## SUPPLIED TEXT

>>>

# Fastest Car on Netflix



## JoeyJoeJo (Jan 3, 2014)

Watched the first one of these last night and really enjoyed it but like a lot of these types of shows, it's about the people and the cars are very much secondary.

Premise is high performance production car vs home built "sleepers" so there's a quarter mile drag at the end but the majority is back story of the people.

Don't expect a lot of car info, there isn't, but I liked it.

YMMV as they say


----------



## Sam6er (Apr 3, 2016)

I watched a few episodes and apart from the 1 or 2 interesting back stories i find im skipping to the end of the program to watch the race.


----------



## Brad-ST (Nov 17, 2013)

I enjoyed it, something a bit different from the usual car shows, always good to see supercars get beat by a sleeper too!


----------



## Starbuck88 (Nov 12, 2013)

I'm not so sure I'm into it. I've watched a few but this is my take.

In the first episode. You have the Rat Rod built at home on a budget. You've then got 2 other very professionally built cars. The MPV and Truck.

I won't say what happened but as far as I'm concerned, the rat rod built at home by the chap in the wheelchair, Pinto and the rapper guy so far are the only one I would consider worthy of what this show is about.

As soon as you start getting cars from tuning companies, stunt driver companies etc....what's the point. A real tuning company can whack out a car that could beat the super cars they're putting up quite easily. So I think they should stick to home grown, home built on a budget type cars.

Maybe I'm missing the premise of the show.


----------

<<<

## GIVEN DATA
>>>

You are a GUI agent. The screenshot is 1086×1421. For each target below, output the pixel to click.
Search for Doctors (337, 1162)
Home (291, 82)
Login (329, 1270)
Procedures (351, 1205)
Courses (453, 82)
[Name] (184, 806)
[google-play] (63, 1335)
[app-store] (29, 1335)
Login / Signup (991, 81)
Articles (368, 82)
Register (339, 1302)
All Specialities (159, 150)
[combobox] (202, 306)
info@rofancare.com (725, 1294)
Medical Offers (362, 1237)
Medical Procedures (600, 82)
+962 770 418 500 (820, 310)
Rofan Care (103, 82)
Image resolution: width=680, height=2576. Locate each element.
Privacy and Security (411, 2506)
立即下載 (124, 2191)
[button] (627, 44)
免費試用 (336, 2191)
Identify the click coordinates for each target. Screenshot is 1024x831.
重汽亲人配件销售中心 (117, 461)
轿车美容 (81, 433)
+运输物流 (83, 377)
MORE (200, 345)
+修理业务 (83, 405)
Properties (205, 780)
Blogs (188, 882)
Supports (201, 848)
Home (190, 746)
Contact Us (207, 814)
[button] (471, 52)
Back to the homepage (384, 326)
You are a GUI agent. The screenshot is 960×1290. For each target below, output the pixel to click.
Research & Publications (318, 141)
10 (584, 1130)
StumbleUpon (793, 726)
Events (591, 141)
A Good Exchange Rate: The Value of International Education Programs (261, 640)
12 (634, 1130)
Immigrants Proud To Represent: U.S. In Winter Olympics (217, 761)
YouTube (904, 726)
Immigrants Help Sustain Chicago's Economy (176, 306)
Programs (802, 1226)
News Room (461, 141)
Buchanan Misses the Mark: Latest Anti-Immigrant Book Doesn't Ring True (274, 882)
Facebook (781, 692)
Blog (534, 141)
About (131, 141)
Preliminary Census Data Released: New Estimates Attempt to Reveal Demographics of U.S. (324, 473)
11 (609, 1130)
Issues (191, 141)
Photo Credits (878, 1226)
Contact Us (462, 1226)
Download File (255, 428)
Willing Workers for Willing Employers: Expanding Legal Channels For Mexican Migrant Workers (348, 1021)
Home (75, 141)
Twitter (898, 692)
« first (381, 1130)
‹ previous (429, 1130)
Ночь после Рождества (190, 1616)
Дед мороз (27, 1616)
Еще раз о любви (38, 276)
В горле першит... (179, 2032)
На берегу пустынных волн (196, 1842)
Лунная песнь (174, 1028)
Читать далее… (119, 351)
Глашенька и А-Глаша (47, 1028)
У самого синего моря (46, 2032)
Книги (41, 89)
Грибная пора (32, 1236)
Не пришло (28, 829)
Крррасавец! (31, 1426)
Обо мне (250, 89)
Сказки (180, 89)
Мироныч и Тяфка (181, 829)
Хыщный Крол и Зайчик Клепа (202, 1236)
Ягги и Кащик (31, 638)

<<<

## SET EXERCISE 1
According to the Fastest Car thread, what is matched against the home built "sleepers" on the show?
## SET EXERCISE 2
Edit the Fastest Car thread passage starting with "## JoeyJoeJo (Jan" and going on through "very much secondary." so that "yesterday" takes the place of "last night".
The data above is separate material from the Fastest Car thread.

## FINISHED ANSWER 1
High performance production cars.

## FINISHED ANSWER 2
## JoeyJoeJo (Jan 3, 2014)

Watched the first one of these yesterday and really enjoyed it but like a lot of these types of shows, it's about the people and the cars are very much secondary.